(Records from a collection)
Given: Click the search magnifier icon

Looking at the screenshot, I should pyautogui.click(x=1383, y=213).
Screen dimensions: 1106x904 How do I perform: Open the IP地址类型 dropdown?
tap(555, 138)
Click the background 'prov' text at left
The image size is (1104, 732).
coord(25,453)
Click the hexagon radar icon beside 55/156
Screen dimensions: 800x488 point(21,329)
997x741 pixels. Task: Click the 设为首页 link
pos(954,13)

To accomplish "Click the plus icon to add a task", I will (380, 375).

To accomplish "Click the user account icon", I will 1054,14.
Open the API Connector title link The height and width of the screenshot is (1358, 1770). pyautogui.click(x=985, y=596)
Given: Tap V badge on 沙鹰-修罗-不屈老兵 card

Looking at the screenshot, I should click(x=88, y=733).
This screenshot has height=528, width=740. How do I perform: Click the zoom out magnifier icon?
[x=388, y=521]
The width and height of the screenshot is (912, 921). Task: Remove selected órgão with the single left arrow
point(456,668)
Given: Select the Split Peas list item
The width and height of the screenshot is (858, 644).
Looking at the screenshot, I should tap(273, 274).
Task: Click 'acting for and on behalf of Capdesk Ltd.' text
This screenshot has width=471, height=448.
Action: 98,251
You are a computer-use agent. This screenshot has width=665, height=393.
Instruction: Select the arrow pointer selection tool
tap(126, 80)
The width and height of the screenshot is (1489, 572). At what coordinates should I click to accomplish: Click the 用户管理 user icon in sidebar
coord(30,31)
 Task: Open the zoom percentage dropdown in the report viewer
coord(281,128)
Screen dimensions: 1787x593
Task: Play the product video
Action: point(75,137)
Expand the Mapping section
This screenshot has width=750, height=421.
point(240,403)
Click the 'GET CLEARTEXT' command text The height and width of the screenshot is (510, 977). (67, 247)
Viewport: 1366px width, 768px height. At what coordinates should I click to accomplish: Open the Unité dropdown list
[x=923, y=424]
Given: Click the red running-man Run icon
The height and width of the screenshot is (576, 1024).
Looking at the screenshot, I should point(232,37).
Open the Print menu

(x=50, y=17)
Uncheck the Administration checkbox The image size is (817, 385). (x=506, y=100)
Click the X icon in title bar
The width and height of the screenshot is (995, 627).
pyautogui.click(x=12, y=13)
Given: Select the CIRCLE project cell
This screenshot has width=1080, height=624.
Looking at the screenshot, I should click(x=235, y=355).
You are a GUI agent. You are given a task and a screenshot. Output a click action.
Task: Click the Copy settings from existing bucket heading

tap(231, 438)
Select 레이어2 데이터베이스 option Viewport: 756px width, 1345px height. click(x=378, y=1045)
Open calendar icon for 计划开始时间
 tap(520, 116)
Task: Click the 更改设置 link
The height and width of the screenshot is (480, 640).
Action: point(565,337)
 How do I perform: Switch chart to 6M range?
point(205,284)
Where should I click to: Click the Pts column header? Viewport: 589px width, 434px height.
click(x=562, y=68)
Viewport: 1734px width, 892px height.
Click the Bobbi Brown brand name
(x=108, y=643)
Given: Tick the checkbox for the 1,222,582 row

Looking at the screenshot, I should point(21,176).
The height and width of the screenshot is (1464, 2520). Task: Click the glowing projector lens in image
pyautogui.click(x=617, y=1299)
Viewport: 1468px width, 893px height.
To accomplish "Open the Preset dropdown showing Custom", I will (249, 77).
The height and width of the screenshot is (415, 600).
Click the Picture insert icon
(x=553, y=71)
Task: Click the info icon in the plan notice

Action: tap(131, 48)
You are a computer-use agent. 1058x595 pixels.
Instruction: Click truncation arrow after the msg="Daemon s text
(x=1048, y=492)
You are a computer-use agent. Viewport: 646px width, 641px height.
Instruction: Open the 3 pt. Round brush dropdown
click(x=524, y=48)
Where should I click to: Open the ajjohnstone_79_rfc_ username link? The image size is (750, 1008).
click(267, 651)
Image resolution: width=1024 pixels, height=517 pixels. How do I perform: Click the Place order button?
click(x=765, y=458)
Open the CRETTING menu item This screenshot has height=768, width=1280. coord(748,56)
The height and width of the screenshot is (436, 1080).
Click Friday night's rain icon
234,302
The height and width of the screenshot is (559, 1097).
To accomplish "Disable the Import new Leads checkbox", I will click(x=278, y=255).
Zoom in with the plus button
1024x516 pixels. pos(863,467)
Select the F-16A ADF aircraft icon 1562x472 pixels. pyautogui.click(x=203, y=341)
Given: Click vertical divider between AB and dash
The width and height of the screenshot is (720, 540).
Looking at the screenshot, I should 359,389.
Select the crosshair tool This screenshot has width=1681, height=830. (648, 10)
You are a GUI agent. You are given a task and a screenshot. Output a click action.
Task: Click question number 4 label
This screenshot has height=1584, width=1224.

TASK ITEM: Retype the records above in full. Every word should match.

EXPECTED ANSWER:
Given: Click the search magnifier icon

Looking at the screenshot, I should pyautogui.click(x=1383, y=213).
Screen dimensions: 1106x904 How do I perform: Open the IP地址类型 dropdown?
tap(555, 138)
Click the background 'prov' text at left
The image size is (1104, 732).
coord(25,453)
Click the hexagon radar icon beside 55/156
Screen dimensions: 800x488 point(21,329)
997x741 pixels. Task: Click the 设为首页 link
pos(954,13)

To accomplish "Click the plus icon to add a task", I will (380, 375).

To accomplish "Click the user account icon", I will 1054,14.
Open the API Connector title link The height and width of the screenshot is (1358, 1770). pyautogui.click(x=985, y=596)
Given: Tap V badge on 沙鹰-修罗-不屈老兵 card

Looking at the screenshot, I should click(x=88, y=733).
This screenshot has height=528, width=740. How do I perform: Click the zoom out magnifier icon?
[x=388, y=521]
The width and height of the screenshot is (912, 921). Task: Remove selected órgão with the single left arrow
point(456,668)
Given: Select the Split Peas list item
The width and height of the screenshot is (858, 644).
Looking at the screenshot, I should tap(273, 274).
Task: Click 'acting for and on behalf of Capdesk Ltd.' text
This screenshot has width=471, height=448.
Action: 98,251
You are a computer-use agent. This screenshot has width=665, height=393.
Instruction: Select the arrow pointer selection tool
tap(126, 80)
The width and height of the screenshot is (1489, 572). At what coordinates should I click to accomplish: Click the 用户管理 user icon in sidebar
coord(30,31)
 Task: Open the zoom percentage dropdown in the report viewer
coord(281,128)
Screen dimensions: 1787x593
Task: Play the product video
Action: point(75,137)
Expand the Mapping section
This screenshot has width=750, height=421.
point(240,403)
Click the 'GET CLEARTEXT' command text The height and width of the screenshot is (510, 977). (67, 247)
Viewport: 1366px width, 768px height. At what coordinates should I click to accomplish: Open the Unité dropdown list
[x=923, y=424]
Given: Click the red running-man Run icon
The height and width of the screenshot is (576, 1024).
Looking at the screenshot, I should point(232,37).
Open the Print menu

(x=50, y=17)
Uncheck the Administration checkbox The image size is (817, 385). (x=506, y=100)
Click the X icon in title bar
The width and height of the screenshot is (995, 627).
pyautogui.click(x=12, y=13)
Given: Select the CIRCLE project cell
This screenshot has width=1080, height=624.
Looking at the screenshot, I should click(x=235, y=355).
You are a GUI agent. You are given a task and a screenshot. Output a click action.
Task: Click the Copy settings from existing bucket heading

tap(231, 438)
Select 레이어2 데이터베이스 option Viewport: 756px width, 1345px height. click(x=378, y=1045)
Open calendar icon for 计划开始时间
 tap(520, 116)
Task: Click the 更改设置 link
The height and width of the screenshot is (480, 640).
Action: point(565,337)
 How do I perform: Switch chart to 6M range?
point(205,284)
Where should I click to: Click the Pts column header? Viewport: 589px width, 434px height.
click(x=562, y=68)
Viewport: 1734px width, 892px height.
Click the Bobbi Brown brand name
(x=108, y=643)
Given: Tick the checkbox for the 1,222,582 row

Looking at the screenshot, I should point(21,176).
The height and width of the screenshot is (1464, 2520). Task: Click the glowing projector lens in image
pyautogui.click(x=617, y=1299)
Viewport: 1468px width, 893px height.
To accomplish "Open the Preset dropdown showing Custom", I will (249, 77).
The height and width of the screenshot is (415, 600).
Click the Picture insert icon
(x=553, y=71)
Task: Click the info icon in the plan notice

Action: tap(131, 48)
You are a computer-use agent. 1058x595 pixels.
Instruction: Click truncation arrow after the msg="Daemon s text
(x=1048, y=492)
You are a computer-use agent. Viewport: 646px width, 641px height.
Instruction: Open the 3 pt. Round brush dropdown
click(x=524, y=48)
Where should I click to: Open the ajjohnstone_79_rfc_ username link? The image size is (750, 1008).
click(267, 651)
Image resolution: width=1024 pixels, height=517 pixels. How do I perform: Click the Place order button?
click(x=765, y=458)
Open the CRETTING menu item This screenshot has height=768, width=1280. coord(748,56)
The height and width of the screenshot is (436, 1080).
Click Friday night's rain icon
234,302
The height and width of the screenshot is (559, 1097).
To accomplish "Disable the Import new Leads checkbox", I will click(x=278, y=255).
Zoom in with the plus button
1024x516 pixels. pos(863,467)
Select the F-16A ADF aircraft icon 1562x472 pixels. pyautogui.click(x=203, y=341)
Given: Click vertical divider between AB and dash
The width and height of the screenshot is (720, 540).
Looking at the screenshot, I should 359,389.
Select the crosshair tool This screenshot has width=1681, height=830. (648, 10)
You are a GUI agent. You are given a task and a screenshot. Output a click action.
Task: Click question number 4 label
This screenshot has height=1584, width=1224.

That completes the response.